🤖 AI Summary
This work addresses the semantic inconsistency in text-to-motion retrieval caused by standard contrastive learning, which treats each textual description as the sole positive sample and ignores the inherent semantic diversity of valid descriptions for the same motion. To resolve this, the authors propose MoCHA, a novel framework that introduces textual normalization as a preprocessing step to map raw descriptions to a canonical form retaining only semantics recoverable from the motion itself.
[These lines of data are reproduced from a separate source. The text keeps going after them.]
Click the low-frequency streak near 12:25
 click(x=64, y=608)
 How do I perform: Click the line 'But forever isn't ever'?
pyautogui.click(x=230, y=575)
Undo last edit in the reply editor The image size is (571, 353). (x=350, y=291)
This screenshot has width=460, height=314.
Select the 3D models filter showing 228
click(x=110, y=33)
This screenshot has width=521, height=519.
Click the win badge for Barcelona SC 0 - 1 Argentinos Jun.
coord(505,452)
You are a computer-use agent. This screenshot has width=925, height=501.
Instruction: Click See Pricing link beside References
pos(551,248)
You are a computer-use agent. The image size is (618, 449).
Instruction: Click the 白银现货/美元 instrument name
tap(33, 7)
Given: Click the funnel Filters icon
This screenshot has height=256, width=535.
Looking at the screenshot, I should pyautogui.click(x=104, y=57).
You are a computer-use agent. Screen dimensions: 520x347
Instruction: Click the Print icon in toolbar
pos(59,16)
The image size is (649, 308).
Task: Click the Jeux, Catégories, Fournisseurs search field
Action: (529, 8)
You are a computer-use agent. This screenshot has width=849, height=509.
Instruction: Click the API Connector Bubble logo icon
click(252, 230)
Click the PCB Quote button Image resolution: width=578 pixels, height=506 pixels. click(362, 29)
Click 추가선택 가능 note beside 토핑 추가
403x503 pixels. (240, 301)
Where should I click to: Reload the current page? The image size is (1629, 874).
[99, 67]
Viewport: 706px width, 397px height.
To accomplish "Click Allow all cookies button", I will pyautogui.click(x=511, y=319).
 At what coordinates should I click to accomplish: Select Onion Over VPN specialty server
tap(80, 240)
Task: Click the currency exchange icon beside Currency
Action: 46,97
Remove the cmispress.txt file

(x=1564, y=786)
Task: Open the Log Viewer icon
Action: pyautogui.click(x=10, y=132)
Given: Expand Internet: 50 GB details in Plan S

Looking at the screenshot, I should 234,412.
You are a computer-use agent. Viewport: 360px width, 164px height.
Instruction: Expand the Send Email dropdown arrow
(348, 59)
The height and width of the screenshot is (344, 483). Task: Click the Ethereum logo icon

This effectively reduces intra-class variance in text embeddings. The approach supports both rule-based and learned normalizers—including implementations based on GPT-5.2 and distilled FlanT5—without requiring online large language model inference, and is compatible with any retrieval architecture such as MoPa. Experiments show consistent improvements: T2M R@1 increases by 3.1% and 10.3% on HumanML3D and KIT-ML, respectively, intra-class variance drops by 11–19%, and cross-dataset transfer performance improves by up to 94%.
📝 Abstract
Text-motion retrieval systems learn shared embedding spaces from motion-caption pairs via contrastive objectives. However, each caption is not a deterministic label but a sample from a distribution of valid descriptions: different annotators produce different text for the same motion, mixing motion-recoverable semantics (action type, body parts, directionality) with annotator-specific style and inferred context that cannot be determined from 3D joint coordinates alone. Standard contrastive training treats each caption as the single positive target, overlooking this distributional structure and inducing within-motion embedding variance that weakens alignment. We propose MoCHA, a text canonicalization framework that reduces this variance by projecting each caption onto its motion-recoverable content prior to encoding, producing tighter positive clusters and better-separated embeddings. Canonicalization is a general principle: even deterministic rule-based methods improve cross-dataset transfer, though learned canonicalizers provide substantially larger gains. We present two learned variants: an LLM-based approach (GPT-5.2) and a distilled FlanT5 model requiring no LLM at inference time. MoCHA operates as a preprocessing step compatible with any retrieval architecture. Applied to MoPa (MotionPatches), MoCHA sets a new state of the art on both HumanML3D (H) and KIT-ML (K): the LLM variant achieves 13.9% T2M R@1 on H (+3.1pp) and 24.3% on K (+10.3pp), while the LLM-free T5 variant achieves gains of +2.5pp and +8.1pp. Canonicalization reduces within-motion text-embedding variance by 11-19% and improves cross-dataset transfer substantially, with H to K improving by 94% and K to H by 52%, demonstrating that standardizing the language space yields more transferable motion-language representations.